The eleventh embodiment of the present invention will be described below with reference to FIG.
FIG. 22 is a block diagram of a moving image (digital television) playback device 150 according to the eleventh embodiment.
Compressed image data or the like is input to the wireless or wired input interface circuit 151 from the outside as moving image data based on the MPEG standard, and the output of the input interface circuit 151 is transmitted via an I / O (Input / Output) circuit 152. Connected to bus 153.
In addition to this, a microprocessor 154 for decoding an MPEG signal, a display panel controller 155 incorporating a DA converter, a frame memory 156, and the like are connected to the data bus 153. Further, the output of the display panel controller 155 is input to the OLED display panel 160, and the OLED display panel 160 is provided with a pixel matrix 161, a gate drive circuit 22, a signal drive circuit 21, and the like. The image display terminal 150 is further provided with a triangular wave generation circuit 162 and a secondary battery 157. The output of the triangular wave generation circuit 162 is also input to the OLED display panel 160. Here, since the OLED display panel 160 has the same configuration and operation as the first embodiment, the description of the internal configuration and operation is omitted here.
The operation of the eleventh embodiment will be described below. First, the input interface circuit 151 takes in image data compressed in accordance with a command from the outside, and transfers this image data to the microprocessor 154 and the frame memory 156 via the I / O circuit 152. In response to a command operation from the user, the microprocessor 154 drives the entire moving image playback device 150 as necessary, and performs decoding of the compressed image data, signal processing, and information display.
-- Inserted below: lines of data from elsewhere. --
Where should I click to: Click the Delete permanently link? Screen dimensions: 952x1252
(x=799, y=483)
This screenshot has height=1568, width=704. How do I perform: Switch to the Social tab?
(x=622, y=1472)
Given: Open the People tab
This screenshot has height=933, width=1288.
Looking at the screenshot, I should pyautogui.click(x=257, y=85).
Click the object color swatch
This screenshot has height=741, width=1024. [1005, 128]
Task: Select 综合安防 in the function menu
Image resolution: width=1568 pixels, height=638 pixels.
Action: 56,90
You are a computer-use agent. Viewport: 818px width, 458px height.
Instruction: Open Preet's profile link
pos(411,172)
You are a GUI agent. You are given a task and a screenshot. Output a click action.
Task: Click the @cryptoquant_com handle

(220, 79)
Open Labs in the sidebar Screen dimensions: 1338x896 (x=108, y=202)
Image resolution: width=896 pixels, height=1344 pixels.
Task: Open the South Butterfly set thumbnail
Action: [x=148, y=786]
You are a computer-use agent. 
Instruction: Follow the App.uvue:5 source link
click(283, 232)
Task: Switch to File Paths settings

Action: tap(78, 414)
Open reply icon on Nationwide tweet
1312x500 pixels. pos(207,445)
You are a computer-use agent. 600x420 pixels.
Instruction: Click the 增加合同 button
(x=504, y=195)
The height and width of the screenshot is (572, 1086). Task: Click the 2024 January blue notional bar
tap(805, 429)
The image data processed here is temporarily stored in the frame memory 156 as necessary.
When the microprocessor 154 issues a display command, image data is input from the frame memory 156 to the OLED display panel 160 via the display panel controller 155 as necessary according to the instruction, and the pixel matrix 161 is input. Display image data in real time. At this time, the display panel controller 155 outputs a predetermined timing pulse necessary for displaying an image at the same time, and in synchronization with this, the triangular wave generation circuit 162 outputs a triangular wave pixel drive voltage. The OLED display panel 160 uses these signals to display the display data generated from the 6-bit image data in the pixel matrix 161 in real time as described in the first embodiment. Note that here, the secondary battery 157 supplies power for driving the entire moving image playback device 150.
According to the present embodiment, it is possible to provide a moving image reproducing apparatus 150 that can display a good moving image and that has sufficiently small variation in display characteristics between pixels.
In this embodiment, the OLED display panel described in the first embodiment is used as the image display device. However, other various display panels described in the embodiments of the present invention may be used. Obviously it is possible.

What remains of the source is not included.